La iluminación según George Harrison
(o cómo entrar a los Beatles sin manual)
Manjarrock en Amexi
A George Harrison lo aceptaron en los Beatles más por terquedad cósmica que por currículum. Tenía diecisiete años y la mirada de quien ya había visto demasiado para su edad: autobuses que olían a fritanga triste, patos con complejo de filósofos en el Mersey, y a John Lennon intentando afinar una guitarra como quien quiere hacerle un exorcismo a un radiotransistor.
Su primer día “oficial” en la banda empezó así: Paul lo llevó a un ensayo en la casa de la tía Mimi, que tenía reglas más estrictas que un monasterio tibetano. “No se toca después de las ocho”, “No se fuma”, “No se respira fuerte”. George, que venía mentalmente preparado para convertirse en el tercer mosquetero de un cuarteto incompleto, se sentó en la sala como quien entra a una embajada sin pasaporte.
—¿Y tú qué sabes hacer? —le preguntó Lennon, sin levantar la ceja porque la tenía ocupada sosteniendo su arrogancia.
—Pues… tocar —dijo George.
Y escuchar. Paul, siempre diplomático, sonrió como quien avala a un primo lejano en una boda para que no se sienta mal.
—Toca algo, para que te escuche John —dijo McCartney.
George tocó “Raunchy”, y ahí ocurrió el pequeño milagro: John dejó de parecer hooligan musical y se transformó en estatua de sal. Después diría John que lo aceptaron por su talento. La verdad es que lo aceptaron porque, por un minuto, los hizo sentir que tenían futuro.
Ser un Beatle recién adquirido
Venía con efectos secundarios: “Fama”, “fans”, “falta de sueño”, “Lennon”. Pero George Harrison desarrolló uno inesperado: un insomnio filosófico que le hacía preguntas extrañas, como si tuviera un gurú viviendo en el fondo del cráneo.
Una noche, mientras Paul tarareaba melodías que aún no existían y John discutía con la gravedad para no caerse de un sofá, George pensó: “Si todo esto se va al carajo —que es probable—, más vale que yo entienda el universo.”
Era un pensamiento peligroso.
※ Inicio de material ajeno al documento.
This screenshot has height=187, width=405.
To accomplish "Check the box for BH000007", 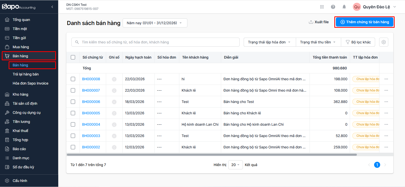I will click(73, 90).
Un pensamiento que, si uno lo escucha con suficiente atención, suena a sitar antes de conocer la India.
Al principio, su “misticismo” consistía en mirar fijamente las lámparas, tratando de descubrir si tenían alma. Luego pasó a leer libros que parecían escritos por poetas borrachos del Himalaya. John decía que eso era idiotez. Paul decía que era lindo. George decía que ninguno entendía nada.
La espiritualidad según George Harrison (manual no autorizado)
- Capítulo 1: No creo en nada, pero igual lo intento.
- Capítulo 2: Cómo sobrevivir a John sin perder el alma (o perderla con estilo).
- Capítulo 3: Si un sitar aparece en tu vida, no lo ignores; probablemente sabe algo que tú no.
George adoptó el misticismo como quien adopta una mascota exótica: con amor, torpeza y un poco de miedo. Se volvió alumno de libros sagrados, meditaciones a medias, guitarras que querían sonar a templo y conversaciones con uno mismo que parecían salidas de un cuento raro:
—George, ¿tú crees que todo esto tiene sentido? —preguntaba George.
—No sé, pero al menos tiene ritmo —se respondía.
Así nació “el Beatle tranquilo”
No fue que George se volviera tranquilo. Lo que pasa es que los demás eran tan ruidosos que él parecía un monje, aunque estuviera pensando en incendiar el bajo de Paul con la mirada.
Su calma tenía filo. Era paz, pero con ironía; era meditación, pero con humor negro; era la serenidad del que sabe que el Universo es absurdo y por eso mismo respira hondo.
Para entonces, ya era Beatle por completo; para entonces, ya era místico por necesidad; para entonces, ya sabía que lo importante no era pertenecer a la banda más famosa del planeta, sino encontrar dentro de sí un rinconcito donde Lennon no entrara.
Años después
Cuando le preguntaron cómo se volvió espiritual, George dijo: “Estar rodeado de Beatles te obliga a buscar a Dios. Es eso o volverte loco.” Y por primera vez, Dios estuvo de acuerdo.